* [Record set]
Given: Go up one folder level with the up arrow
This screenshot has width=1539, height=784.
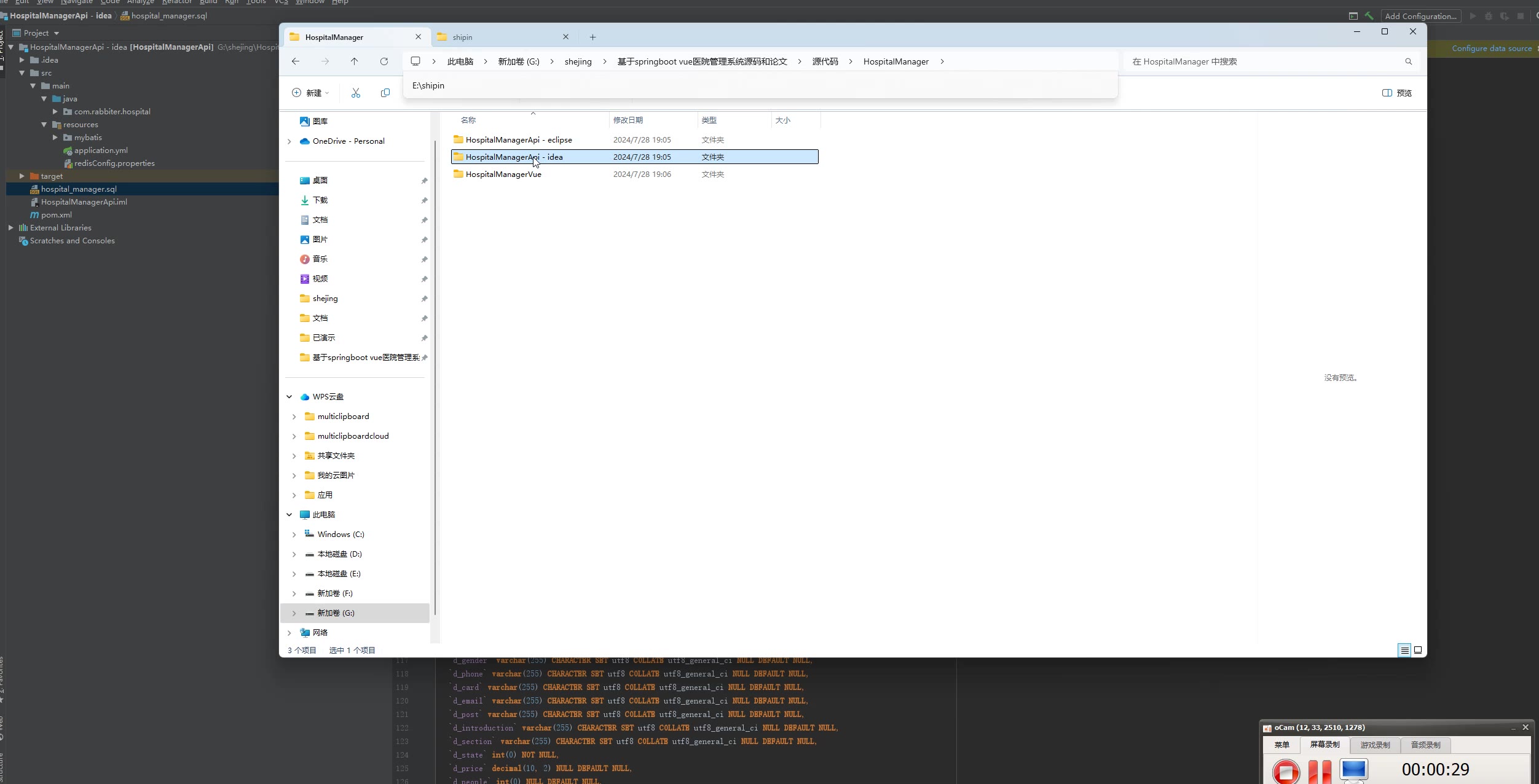Looking at the screenshot, I should (355, 61).
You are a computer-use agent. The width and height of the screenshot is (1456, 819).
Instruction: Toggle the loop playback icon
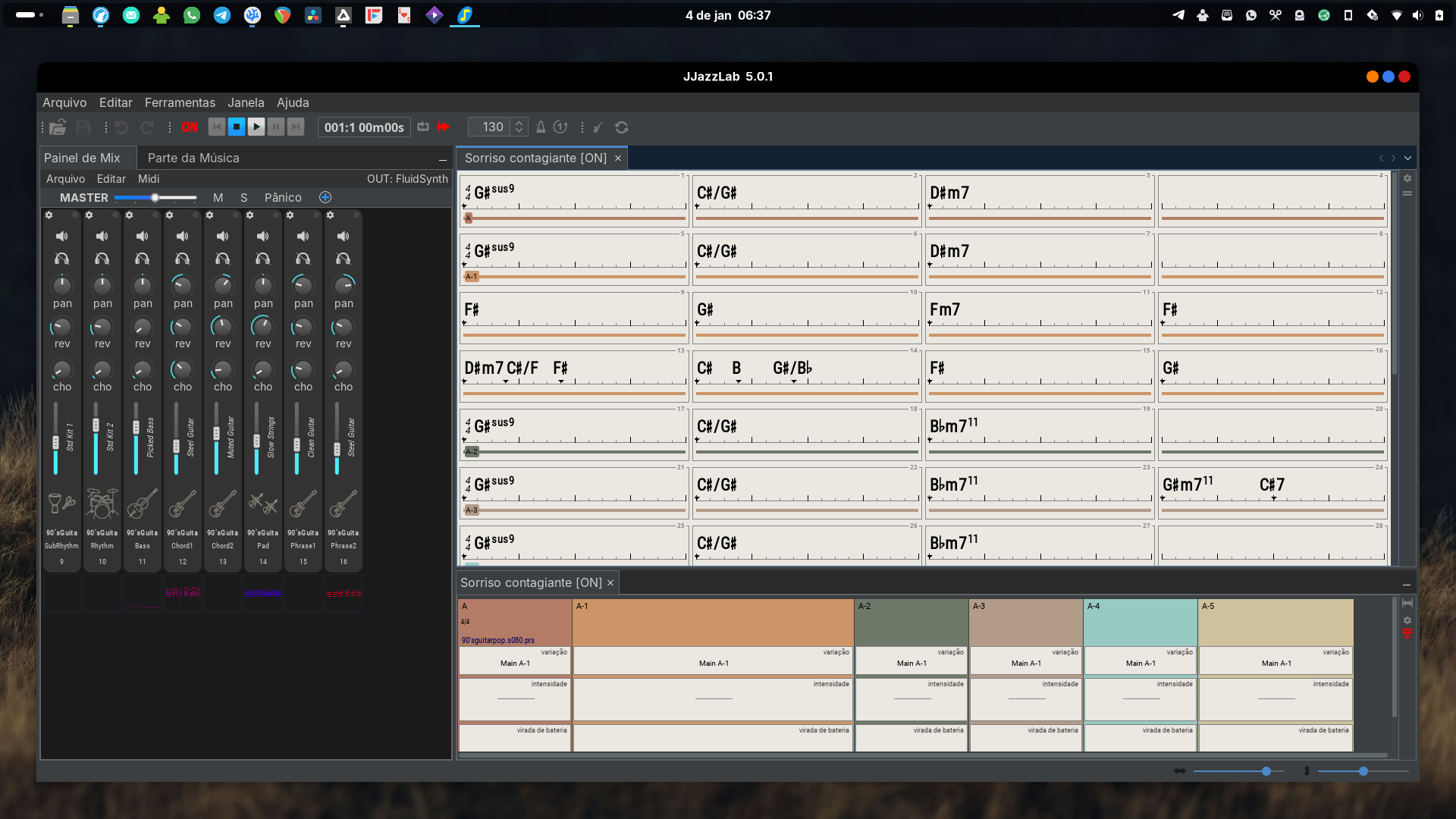[423, 127]
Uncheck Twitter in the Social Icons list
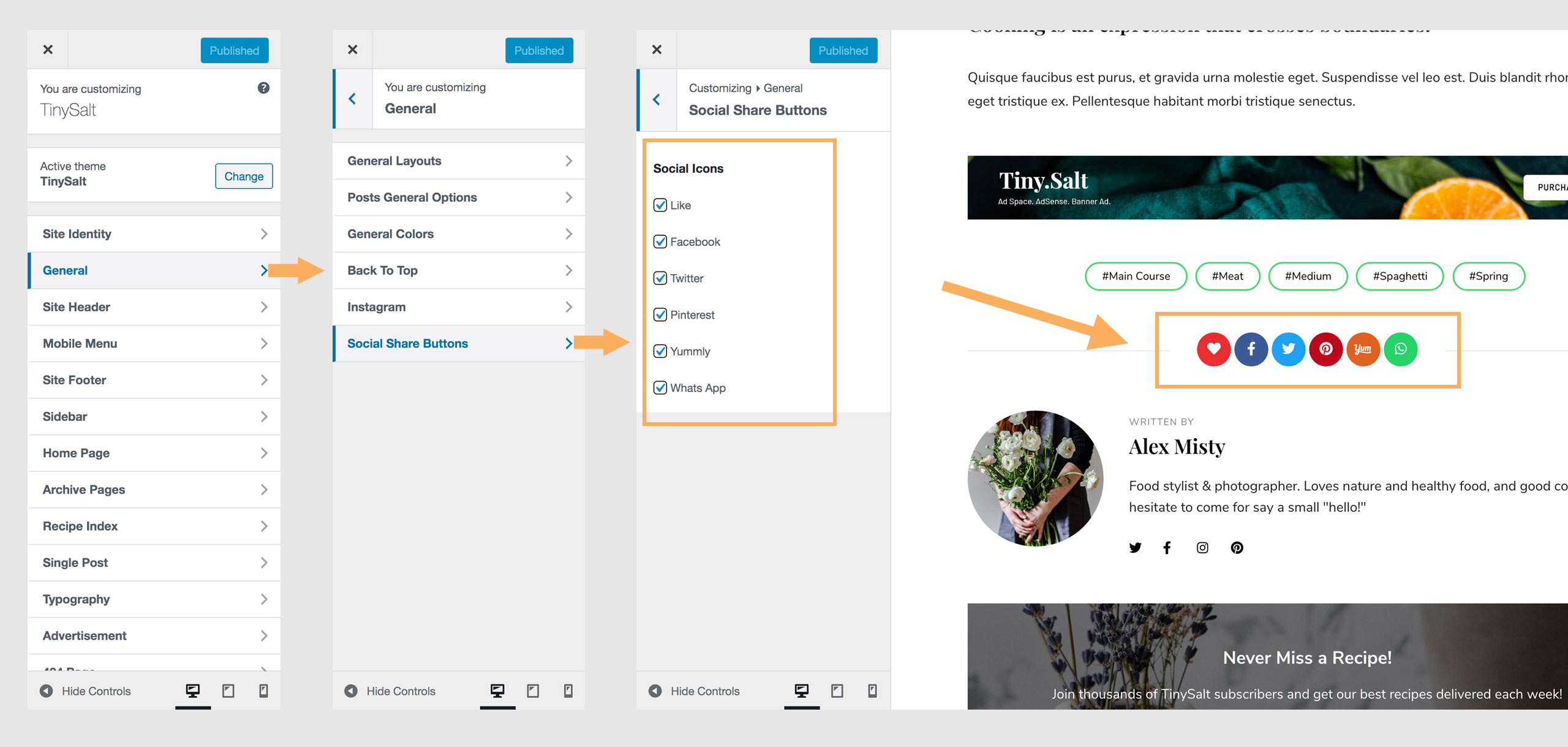Image resolution: width=1568 pixels, height=747 pixels. [x=660, y=278]
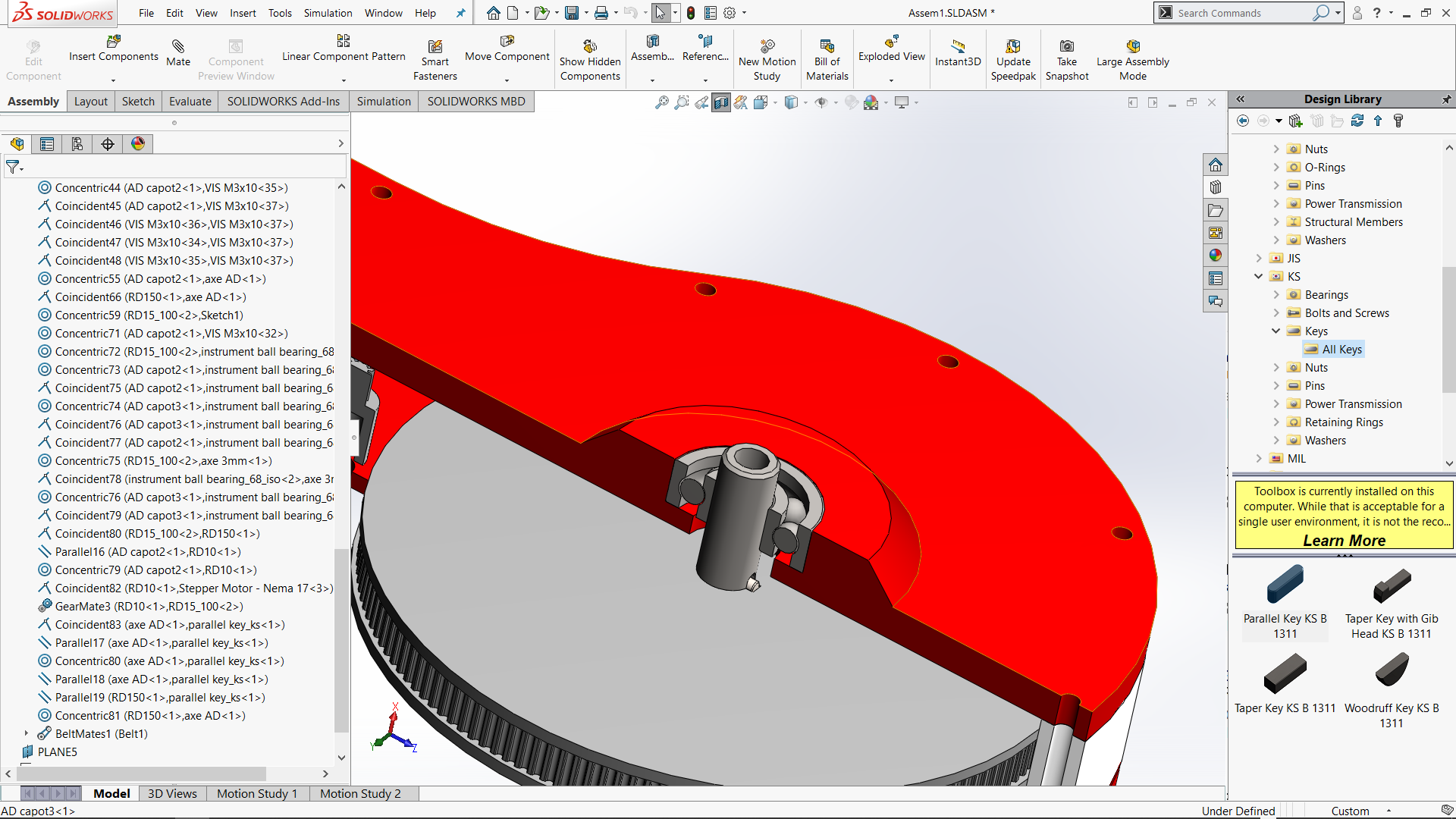Image resolution: width=1456 pixels, height=819 pixels.
Task: Open the Motion Study 2 tab
Action: click(x=360, y=793)
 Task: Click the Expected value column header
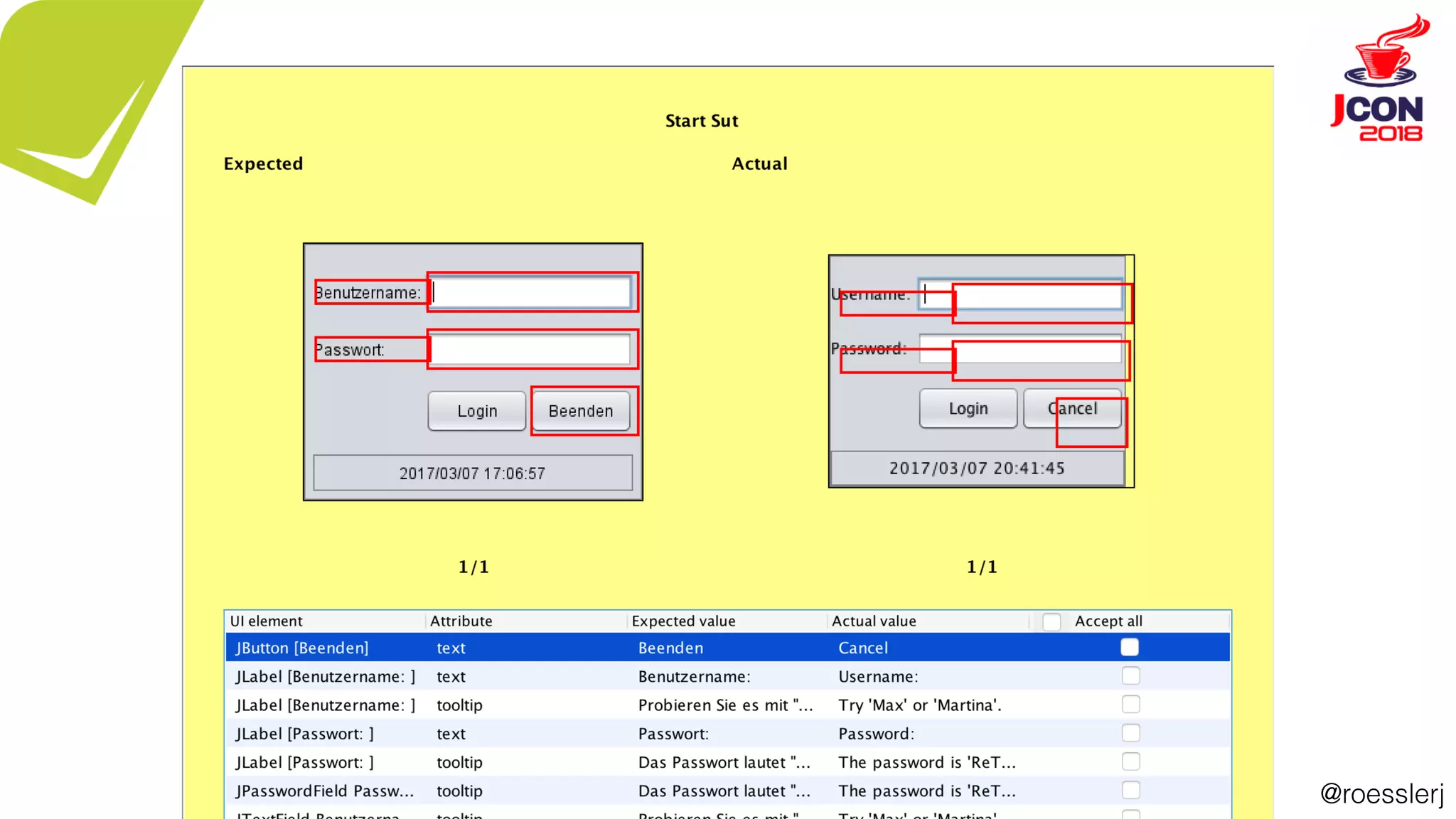click(x=682, y=621)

* [About this exercise] Please return all of the entries word for word, excluding the pictures.

* [Written solution]
Given: Go up one folder level with the up arrow
This screenshot has width=1539, height=784.
Looking at the screenshot, I should (355, 61).
You are a computer-use agent. The width and height of the screenshot is (1456, 819).
Instruction: Toggle the loop playback icon
[423, 127]
Uncheck Twitter in the Social Icons list
Image resolution: width=1568 pixels, height=747 pixels. [x=660, y=278]
Image resolution: width=1456 pixels, height=819 pixels.
Task: Open the Motion Study 2 tab
Action: click(x=360, y=793)
 Task: Click the Expected value column header
click(x=682, y=621)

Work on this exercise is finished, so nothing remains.